The fundraising department at the Indianapolis Museum of Art soon will have a new leader who held a similar job at the National Museum of Science and Industry in London.
The IMA announced Tuesday that Cynthia Rallis is the new chief development officer. She starts work Jan. 1.
As IBJ reported in June, the IMA's search for a new fundraising chief is the first step toward a major campaign, which has yet to be announced.
“Cynthia brings to the IMA significant expertise in developing fundraising programs and in managing several large development operations within the museum field,” CEO Maxwell Anderson said in a prepared statement. “We are pleased to welcome Cynthia to the IMA and are confident that her experience will lead the museum in strengthening its fundraising model.”
Rallis, who worked in banking before turning her career to museums, was director of development for the National Museum of Science and Industry in London from 2005 to 2009. She more than doubled the museum's private philanthropic support, according to an IMA news release.
Before the job in London, Rallis was director of development for the Cleveland Museum of Art. She has also served as deputy director at the UCLA Hammer Museum and manager of administration for the Getty Education Institute for the Arts in Los Angeles.
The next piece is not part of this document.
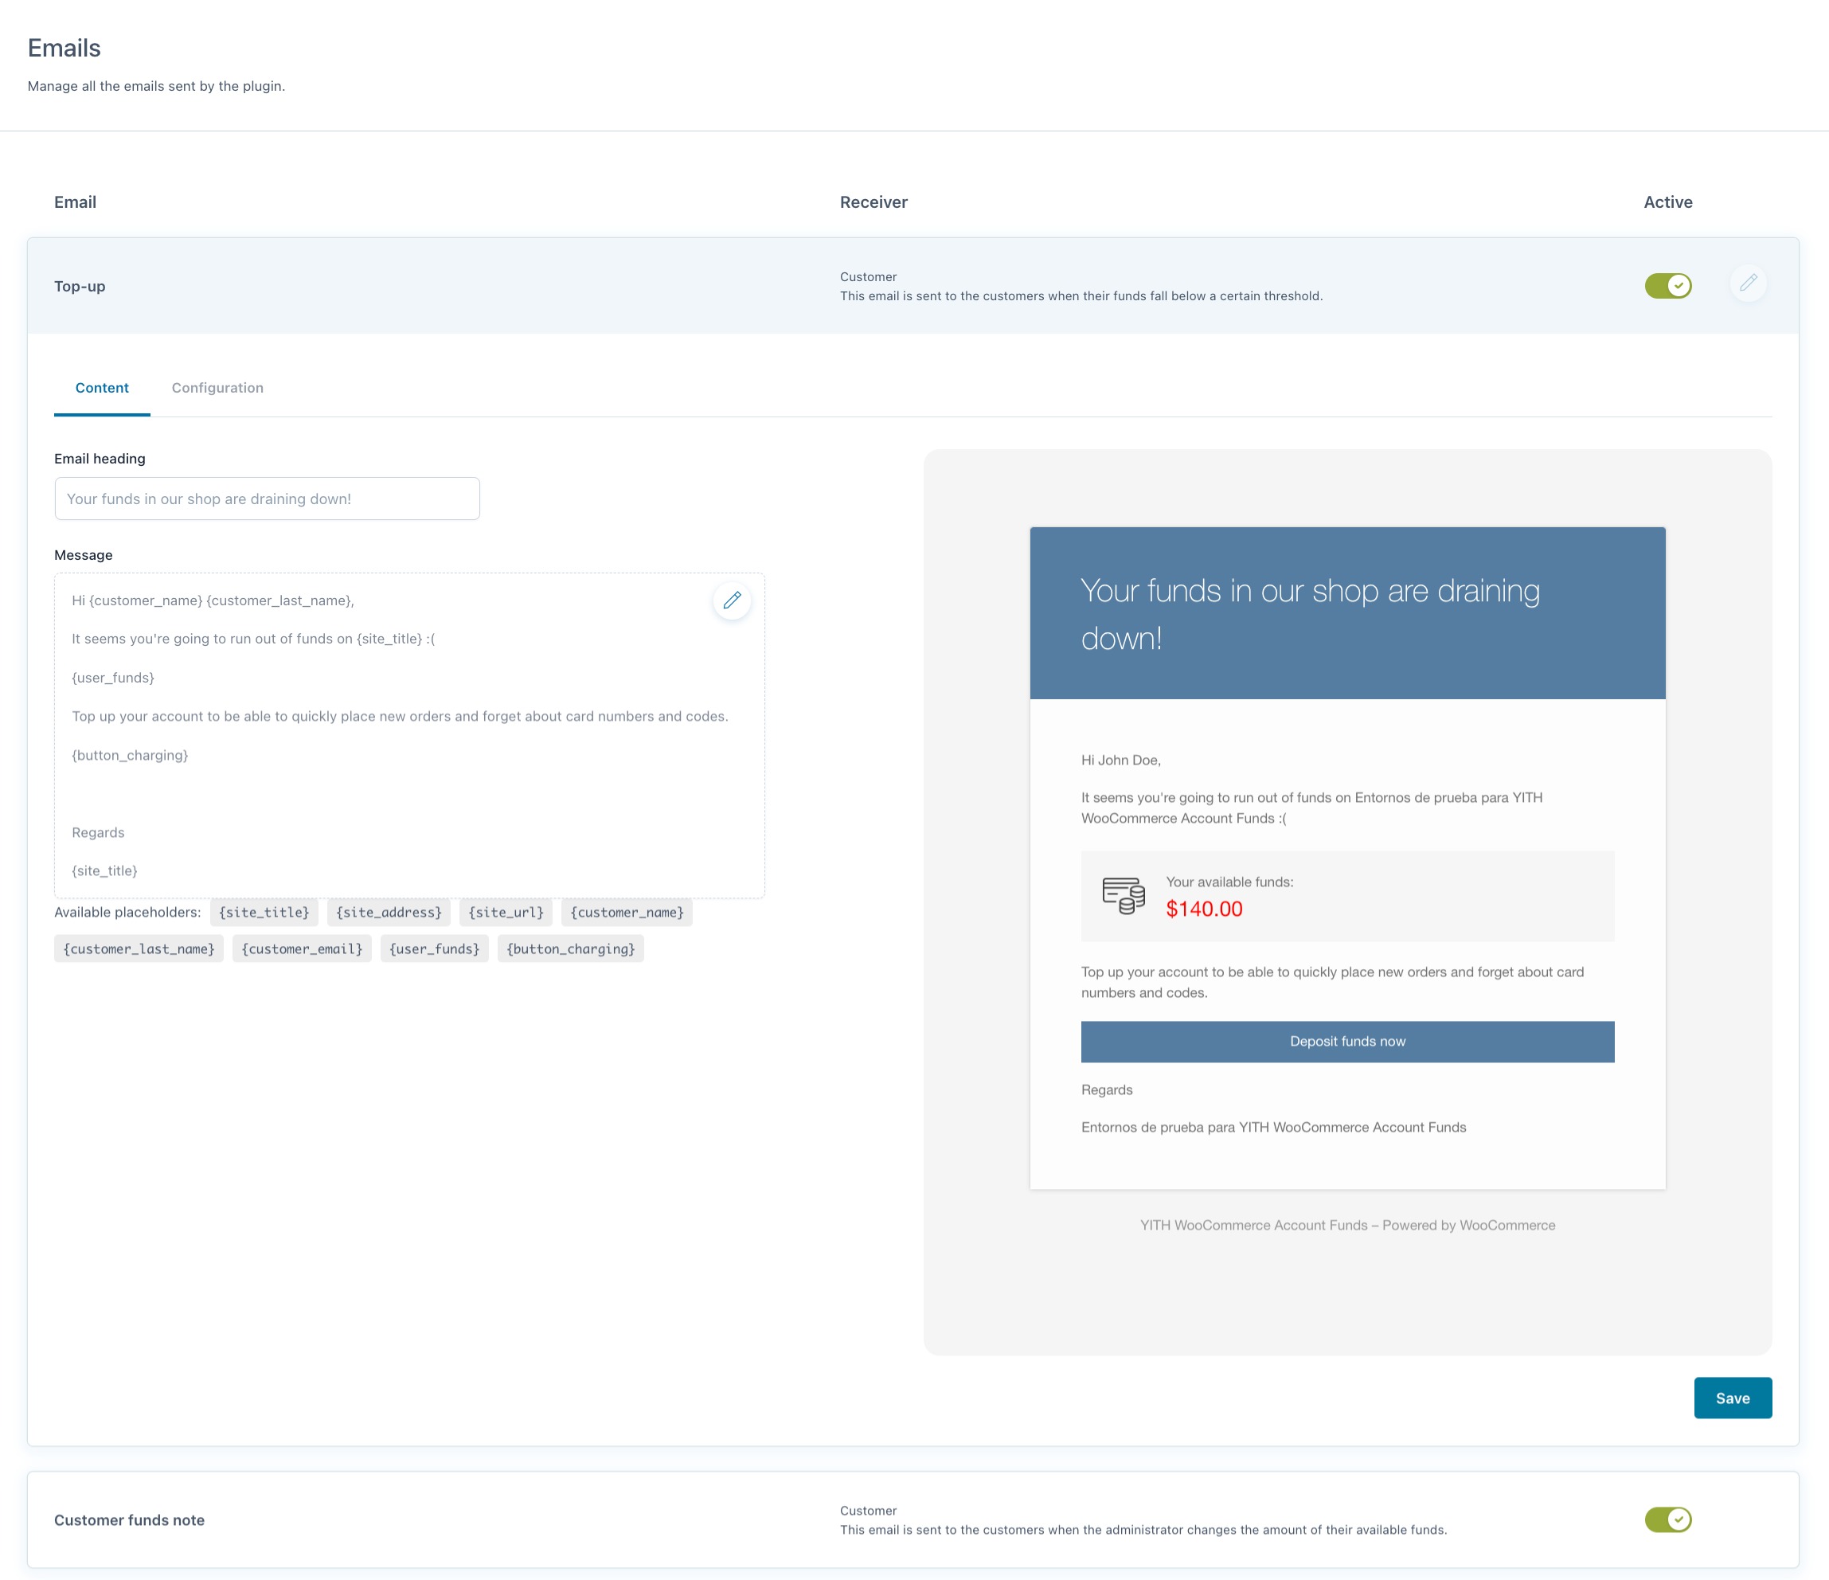Viewport: 1829px width, 1580px height.
Task: Click the Save button
Action: [1732, 1398]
“I am pleased to be joining the Indianapolis Museum of Art at such an exciting moment in its long and distinguished history,” Rallis said in a prepared statement. “I especially look forward to getting to know the Indianapolis community that does so much to promote and support not only the museum, but the diverse range of cultural activities.”
Rallis received her master’s degree in art history in July from the Univesity of London's Courtauld Institute of Art. She also has a master's of business administration with a concentration in marketing and finance from the Anderson Graduate School of Management at UCLA and a bachelor's in theater from Smith College in Northampton, Mass.
The IMA gets most of its operating revenue from an enviable $316.7 million endowment, but heavy losses in late 2008 and 2009 prompted $7 million in budget cuts through the end of fiscal year June 30.
Anderson said in June that he realizes the museum needs to be less reliant on the endowment. “The fundraising functions haven’t been as assertive and front-and-center as with other institutions,” he said at the time. “We need to be more resolute and hard-working in finding support for the museum.”
In the midst of the belt-tightening, the museum has lost two development directors and a top-donating board member. The last development director, Kathy Nagler, took on a lesser job in March, then left the museum last summer. Nagler succeeded Fred Duncan, who left in August 2009 to become executive director of the cancer agency Little Red Door.
In addition to the staff departures, the board of governors lost its leading fundraiser, Wayne Zink, when he resigned in November 2009. The museum’s 375-seat reception hall, the Deer-Zink Pavilion, is named for Zink and his partner, Randolph Deer.